A private educational program designed for students who need a more flexible, supportive, and individualized learning environment.

Frequently Asked Questions About ABA and Educational Support

Does ABA replace tutoring or academic instruction?

No. The goal is not to replace academic instruction with therapy. The goal is to help students access learning more effectively by supporting the behavioral, social, emotional, and functional skills that make learning possible.

Can ABA support be used with one-on-one tutoring?

Yes. Families may explore ABA services that coordinate with one-on-one educational support, especially when a student needs help with task initiation, frustration tolerance, flexibility, communication, or independence during academic work.

Can ABA support be used with Pathways Academy?

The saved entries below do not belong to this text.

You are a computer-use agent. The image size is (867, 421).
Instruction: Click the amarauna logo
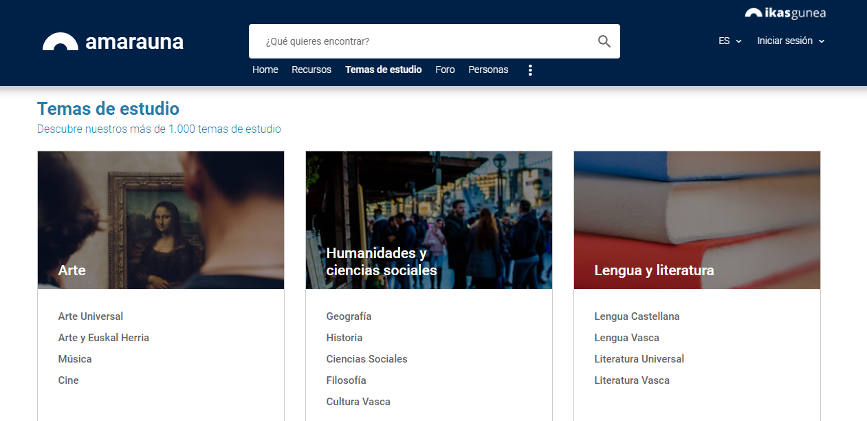[x=113, y=42]
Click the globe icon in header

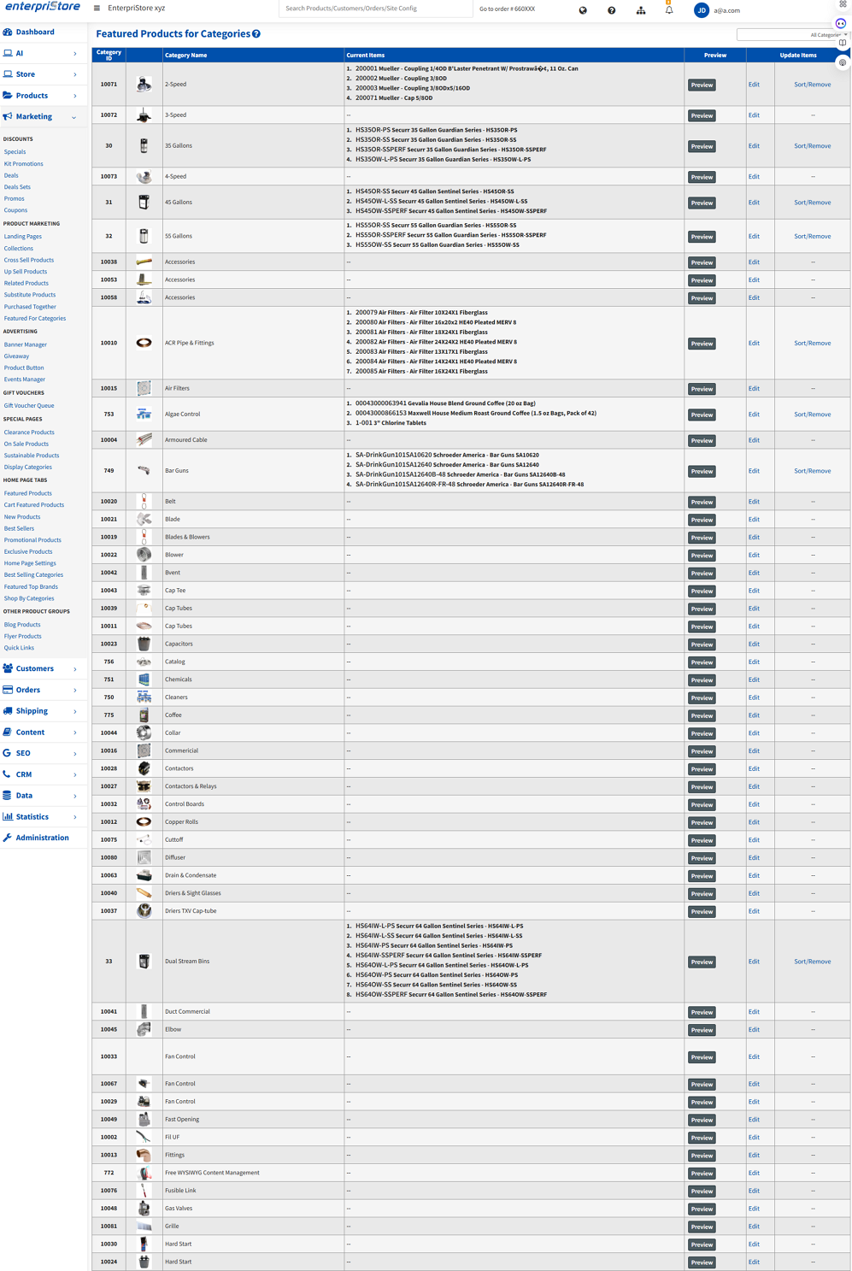coord(583,10)
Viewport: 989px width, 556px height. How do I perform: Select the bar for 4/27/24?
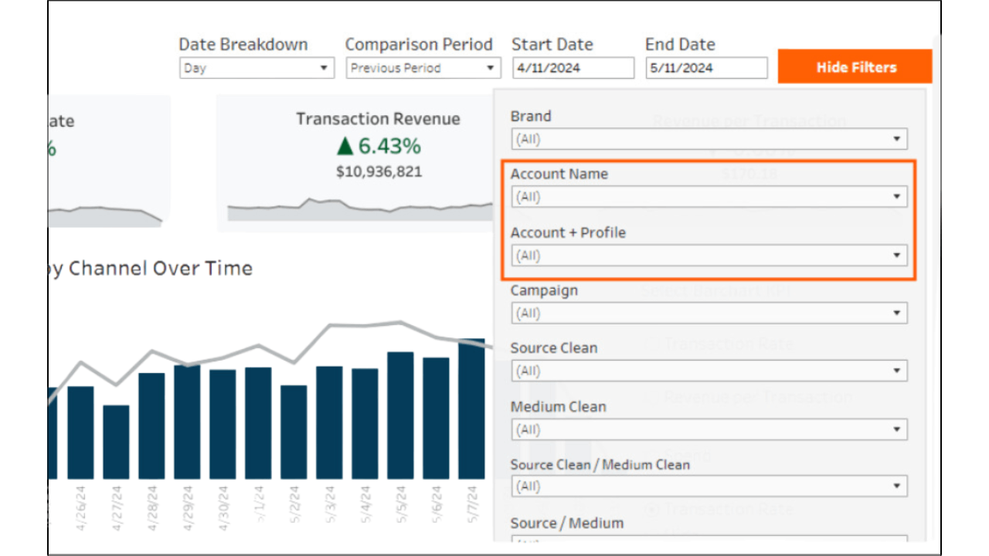pyautogui.click(x=116, y=442)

Yes. For Pathways Academy students, ABA support may be incorporated into the educational environment, particularly around group dynamics, cooperation, emotional regulation, conflict management, and real-world readiness.

Will all ABA services happen at Resource Room?

Not necessarily. Many families may choose to use the majority of their ABA services outside the educational setting, including home-based support, parent consultation, or independent living routines. Resource Room provides the opportunity for some support to occur in coordination with educational services.

Why is this model rare?

In many school environments, outside ABA providers are not able to work directly with students during the school day. Resource Room and Pathways Academy offer families a more flexible private setting where educational support and behavior support can work together more meaningfully.

What makes Hunter’s approach a good fit for older students?

Hunter Weber, M.A., BCBA, LBA has experience supporting adolescents, young adults, and adult learners in areas such as communication, social development, independence, emotional regulation, life skills, workplace readiness, and functional skill development. This is especially important because older students are often underserved in ABA compared with younger children.

Education. Behavior Support. Independence. Real-World Growth.

Students do not build independence in isolation. They build it by practicing in real settings, with real expectations, real challenges, and the right support.